Data excerpts:
▬▬▬▬▬▬
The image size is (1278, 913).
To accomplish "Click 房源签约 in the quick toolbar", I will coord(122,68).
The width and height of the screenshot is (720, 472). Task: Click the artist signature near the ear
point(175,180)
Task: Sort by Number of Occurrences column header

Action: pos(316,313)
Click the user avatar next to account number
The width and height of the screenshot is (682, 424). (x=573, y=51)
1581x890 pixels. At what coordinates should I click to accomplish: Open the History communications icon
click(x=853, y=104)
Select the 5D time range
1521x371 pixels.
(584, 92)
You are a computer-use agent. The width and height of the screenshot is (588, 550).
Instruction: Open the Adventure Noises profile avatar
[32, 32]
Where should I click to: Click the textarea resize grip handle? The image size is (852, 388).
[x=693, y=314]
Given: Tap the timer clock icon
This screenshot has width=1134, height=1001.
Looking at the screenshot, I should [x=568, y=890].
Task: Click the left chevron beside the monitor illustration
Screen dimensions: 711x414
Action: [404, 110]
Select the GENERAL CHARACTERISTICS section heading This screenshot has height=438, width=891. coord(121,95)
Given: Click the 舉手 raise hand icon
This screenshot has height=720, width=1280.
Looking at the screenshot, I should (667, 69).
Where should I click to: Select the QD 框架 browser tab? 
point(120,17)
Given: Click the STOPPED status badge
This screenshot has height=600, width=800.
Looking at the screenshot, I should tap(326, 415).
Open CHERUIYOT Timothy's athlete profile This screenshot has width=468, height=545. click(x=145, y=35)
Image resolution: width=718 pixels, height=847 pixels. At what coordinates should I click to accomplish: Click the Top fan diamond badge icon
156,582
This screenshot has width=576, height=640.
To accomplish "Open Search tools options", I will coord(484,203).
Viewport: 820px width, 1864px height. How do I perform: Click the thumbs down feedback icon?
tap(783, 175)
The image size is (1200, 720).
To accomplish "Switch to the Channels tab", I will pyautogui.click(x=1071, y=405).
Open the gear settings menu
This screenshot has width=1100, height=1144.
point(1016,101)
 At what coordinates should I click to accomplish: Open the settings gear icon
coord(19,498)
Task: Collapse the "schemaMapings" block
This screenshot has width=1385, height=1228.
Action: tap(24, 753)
▬▬▬▬▬▬
* [TASK INSTRUCTIONS]: The answer should consist only of the lines from the one with "Viewport: 820px width, 1864px" to the final line of the records above, retyped word for word.

* [YOUR RESPONSE]:
Viewport: 820px width, 1864px height. How do I perform: Click the thumbs down feedback icon?
tap(783, 175)
The image size is (1200, 720).
To accomplish "Switch to the Channels tab", I will pyautogui.click(x=1071, y=405).
Open the gear settings menu
This screenshot has width=1100, height=1144.
point(1016,101)
 At what coordinates should I click to accomplish: Open the settings gear icon
coord(19,498)
Task: Collapse the "schemaMapings" block
This screenshot has width=1385, height=1228.
Action: tap(24, 753)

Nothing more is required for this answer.